Alzheimer’s disease (AD) patients could benefit from a more effective treatment than the current FDA-approved options. Because amyloid-beta (Aβ) is thought to play a central role in AD pathogenesis, many experimental drugs attempt to reduce Aβ-induced pathology. Preventing amyloid accumulation may be a more effective strategy than clearing Aβ plaques after they form. If preventing Aβ accumulation can treat or prevent AD, then understanding Aβ primary nucleation may aid rational drug design. This study examines Aβ residue interaction networks and reports network and structural observations that may provide insight into primary nucleation. While many studies identify structural features of Aβ that promote aggregation, this study reports features that may resist primary nucleation by examining Aβ42 studies in more and less polar solvents. In Aβ42 in a less polar solvent (PDB ID: 1IYT), Val24 and Ile31 have higher betweenness and residue centrality values. This may be due to a predicted interaction between Val24 and Ile31. Residues in the central hydrophobic cluster (CHC) of Aβ40 and Aβ42 had significantly higher betweenness values compared to the average betweenness of the structures, highlighting the CHC’s reported role in oligomerization. The predicted interaction between Val24 and Ile31 may reduce the likelihood of primary nucleation of Aβ.
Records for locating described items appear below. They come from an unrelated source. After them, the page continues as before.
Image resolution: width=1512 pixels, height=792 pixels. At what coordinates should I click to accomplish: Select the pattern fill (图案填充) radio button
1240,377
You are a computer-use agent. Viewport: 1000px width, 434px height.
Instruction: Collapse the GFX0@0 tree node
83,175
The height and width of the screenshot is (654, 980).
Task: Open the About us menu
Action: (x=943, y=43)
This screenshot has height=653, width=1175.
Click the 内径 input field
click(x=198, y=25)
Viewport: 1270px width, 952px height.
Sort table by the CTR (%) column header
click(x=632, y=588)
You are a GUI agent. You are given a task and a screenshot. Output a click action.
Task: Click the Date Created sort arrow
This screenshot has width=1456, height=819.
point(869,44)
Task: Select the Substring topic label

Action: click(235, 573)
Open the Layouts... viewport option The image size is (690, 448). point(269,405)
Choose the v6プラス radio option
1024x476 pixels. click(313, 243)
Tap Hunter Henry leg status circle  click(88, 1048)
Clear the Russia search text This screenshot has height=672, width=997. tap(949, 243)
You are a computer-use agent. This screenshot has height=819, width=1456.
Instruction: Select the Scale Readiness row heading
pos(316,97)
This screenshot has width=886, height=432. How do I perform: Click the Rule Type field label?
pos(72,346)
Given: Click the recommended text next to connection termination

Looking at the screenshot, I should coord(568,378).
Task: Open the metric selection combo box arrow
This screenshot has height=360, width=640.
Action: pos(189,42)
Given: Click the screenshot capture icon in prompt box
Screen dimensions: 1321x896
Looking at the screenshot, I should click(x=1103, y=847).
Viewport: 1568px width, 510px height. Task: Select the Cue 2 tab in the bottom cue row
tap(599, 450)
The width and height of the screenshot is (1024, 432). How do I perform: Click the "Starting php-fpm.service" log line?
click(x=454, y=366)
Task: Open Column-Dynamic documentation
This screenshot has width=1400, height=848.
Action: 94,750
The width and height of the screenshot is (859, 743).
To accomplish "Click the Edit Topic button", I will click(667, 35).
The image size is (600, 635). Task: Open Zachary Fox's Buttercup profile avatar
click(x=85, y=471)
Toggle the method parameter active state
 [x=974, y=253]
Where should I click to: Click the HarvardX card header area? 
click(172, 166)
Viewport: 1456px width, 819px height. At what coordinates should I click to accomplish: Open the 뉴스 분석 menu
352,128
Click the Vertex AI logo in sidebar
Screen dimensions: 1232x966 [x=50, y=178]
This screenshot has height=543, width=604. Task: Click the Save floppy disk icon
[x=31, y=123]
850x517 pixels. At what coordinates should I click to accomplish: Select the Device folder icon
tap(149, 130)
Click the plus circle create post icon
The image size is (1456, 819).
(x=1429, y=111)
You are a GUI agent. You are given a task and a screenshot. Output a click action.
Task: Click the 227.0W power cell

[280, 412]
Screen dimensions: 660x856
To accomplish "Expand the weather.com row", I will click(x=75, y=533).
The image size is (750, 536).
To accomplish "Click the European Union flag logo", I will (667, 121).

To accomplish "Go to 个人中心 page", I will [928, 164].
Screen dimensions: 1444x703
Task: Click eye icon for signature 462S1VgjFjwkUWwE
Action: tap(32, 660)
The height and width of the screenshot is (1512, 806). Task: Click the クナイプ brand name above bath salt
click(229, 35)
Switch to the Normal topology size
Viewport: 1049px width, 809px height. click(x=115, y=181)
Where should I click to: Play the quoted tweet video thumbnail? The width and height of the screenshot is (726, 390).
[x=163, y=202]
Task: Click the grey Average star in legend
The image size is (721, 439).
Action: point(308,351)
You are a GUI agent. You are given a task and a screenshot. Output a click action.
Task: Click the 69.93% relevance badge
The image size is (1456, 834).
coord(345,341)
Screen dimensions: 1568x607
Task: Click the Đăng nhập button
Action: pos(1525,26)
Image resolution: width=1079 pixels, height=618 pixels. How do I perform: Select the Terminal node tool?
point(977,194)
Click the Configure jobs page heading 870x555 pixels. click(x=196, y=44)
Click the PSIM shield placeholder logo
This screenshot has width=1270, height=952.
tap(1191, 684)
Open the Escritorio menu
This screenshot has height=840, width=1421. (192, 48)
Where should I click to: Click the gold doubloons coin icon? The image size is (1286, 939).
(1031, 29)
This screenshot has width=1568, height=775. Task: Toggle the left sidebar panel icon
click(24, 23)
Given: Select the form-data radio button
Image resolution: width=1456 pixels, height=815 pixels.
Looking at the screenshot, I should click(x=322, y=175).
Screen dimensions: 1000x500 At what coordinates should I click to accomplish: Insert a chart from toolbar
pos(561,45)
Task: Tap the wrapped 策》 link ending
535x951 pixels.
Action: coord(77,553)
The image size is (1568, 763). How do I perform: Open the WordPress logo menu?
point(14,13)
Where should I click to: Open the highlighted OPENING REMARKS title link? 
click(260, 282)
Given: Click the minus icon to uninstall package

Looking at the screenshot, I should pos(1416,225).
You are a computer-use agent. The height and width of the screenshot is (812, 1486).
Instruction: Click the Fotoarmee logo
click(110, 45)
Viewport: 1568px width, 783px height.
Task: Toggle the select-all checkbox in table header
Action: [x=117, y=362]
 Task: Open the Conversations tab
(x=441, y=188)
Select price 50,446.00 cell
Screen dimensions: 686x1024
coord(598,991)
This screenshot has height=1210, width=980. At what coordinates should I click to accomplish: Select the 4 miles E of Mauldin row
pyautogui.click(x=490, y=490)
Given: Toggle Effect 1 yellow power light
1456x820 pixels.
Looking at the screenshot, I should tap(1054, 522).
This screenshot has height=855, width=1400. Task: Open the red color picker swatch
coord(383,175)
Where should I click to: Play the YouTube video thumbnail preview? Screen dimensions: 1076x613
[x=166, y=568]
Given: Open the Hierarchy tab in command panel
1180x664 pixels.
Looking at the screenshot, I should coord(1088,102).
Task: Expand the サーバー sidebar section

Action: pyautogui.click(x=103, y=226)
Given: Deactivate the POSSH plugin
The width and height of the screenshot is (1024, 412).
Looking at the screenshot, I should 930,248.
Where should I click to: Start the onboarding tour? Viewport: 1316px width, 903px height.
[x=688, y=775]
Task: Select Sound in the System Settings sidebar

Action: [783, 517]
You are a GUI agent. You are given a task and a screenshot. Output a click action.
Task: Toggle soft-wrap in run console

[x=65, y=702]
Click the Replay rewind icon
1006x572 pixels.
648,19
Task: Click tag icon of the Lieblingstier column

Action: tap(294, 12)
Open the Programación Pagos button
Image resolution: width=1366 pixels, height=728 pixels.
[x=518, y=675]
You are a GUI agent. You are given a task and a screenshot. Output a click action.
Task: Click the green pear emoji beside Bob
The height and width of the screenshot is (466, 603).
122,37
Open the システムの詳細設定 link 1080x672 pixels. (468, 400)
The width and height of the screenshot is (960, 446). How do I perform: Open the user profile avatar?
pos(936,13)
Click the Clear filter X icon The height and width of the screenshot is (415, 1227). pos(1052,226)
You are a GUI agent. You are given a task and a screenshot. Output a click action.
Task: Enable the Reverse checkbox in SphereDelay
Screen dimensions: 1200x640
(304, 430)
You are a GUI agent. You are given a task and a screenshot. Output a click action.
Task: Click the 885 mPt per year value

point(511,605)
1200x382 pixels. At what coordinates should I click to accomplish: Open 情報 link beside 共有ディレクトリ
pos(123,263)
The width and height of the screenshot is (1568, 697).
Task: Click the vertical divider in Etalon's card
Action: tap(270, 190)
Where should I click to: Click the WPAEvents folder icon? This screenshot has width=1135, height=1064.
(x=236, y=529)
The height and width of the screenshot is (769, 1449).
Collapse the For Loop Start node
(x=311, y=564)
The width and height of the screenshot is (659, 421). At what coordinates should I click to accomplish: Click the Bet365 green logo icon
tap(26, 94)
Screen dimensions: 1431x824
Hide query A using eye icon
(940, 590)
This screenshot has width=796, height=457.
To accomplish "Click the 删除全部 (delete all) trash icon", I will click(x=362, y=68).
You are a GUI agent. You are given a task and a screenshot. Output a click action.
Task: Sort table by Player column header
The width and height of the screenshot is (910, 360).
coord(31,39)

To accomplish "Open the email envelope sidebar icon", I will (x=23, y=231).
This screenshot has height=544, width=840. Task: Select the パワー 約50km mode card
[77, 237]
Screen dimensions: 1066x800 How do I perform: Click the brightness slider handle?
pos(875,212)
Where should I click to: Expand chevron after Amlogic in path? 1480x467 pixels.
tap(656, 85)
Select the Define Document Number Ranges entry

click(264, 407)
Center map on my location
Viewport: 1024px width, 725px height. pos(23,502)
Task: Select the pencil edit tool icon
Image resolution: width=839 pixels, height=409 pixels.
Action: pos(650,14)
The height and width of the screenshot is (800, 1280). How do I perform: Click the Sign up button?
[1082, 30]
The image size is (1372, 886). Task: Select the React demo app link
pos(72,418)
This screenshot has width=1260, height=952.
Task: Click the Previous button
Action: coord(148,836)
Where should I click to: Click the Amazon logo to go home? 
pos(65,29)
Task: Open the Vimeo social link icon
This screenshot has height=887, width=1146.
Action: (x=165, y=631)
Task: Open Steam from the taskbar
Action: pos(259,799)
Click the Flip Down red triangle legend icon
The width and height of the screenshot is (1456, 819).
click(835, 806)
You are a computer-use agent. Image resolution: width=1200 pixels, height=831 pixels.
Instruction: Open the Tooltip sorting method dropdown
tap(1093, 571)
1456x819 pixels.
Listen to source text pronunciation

阿尔茨海默病 (AD) 患者可以从比目前 FDA 批准的选择更有效的治疗中受益。由于淀粉样蛋白-β (Aβ) 被认为在 AD 发病机制中起核心作用，因此许多实验性药物试图减少 Aβ 诱导的病理。预防淀粉样蛋白积聚可能是比在 Aβ 斑块形成​​后清除它们更有效的策略。如果阻止 Aβ 积累可以治疗或预防 AD，那么了解 Aβ 初级成核可能有助于合理的药物设计。这项研究检查了 Aβ 残基相互作用网络，并报告了网络和结构观察，这些观察可能有助于深入了解初级成核。虽然许多研究确定了 Aβ 促进聚集的结构特征，但本研究报告了通过检查极性不同的溶剂中的 Aβ42 研究可能抵抗初级成核的特征。在极性较小的溶剂 (PDB ID: 1IYT) 中的 Aβ42 中，Val24 和 Ile31 具有更高的介数和残基中心值。这可能是由于 Val24 和 Ile31 之间的预测相互作用。与结构的平均介数相比，Aβ40 和 Aβ42 的中央疏水簇 (CHC) 中的残基具有显着更高的介数值，突出了 CHC 在低聚化中的作用。Val24 和 Ile31 之间的预测相互作用可能会降低 Aβ 初级成核的可能性。强调了 CHC 在低聚化中的作用。Val24 和 Ile31 之间的预测相互作用可能会降低 Aβ 初级成核的可能性。强调了 CHC 在低聚化中的作用。Val24 和 Ile31 之间的预测相互作用可能会降低 Aβ 初级成核的可能性。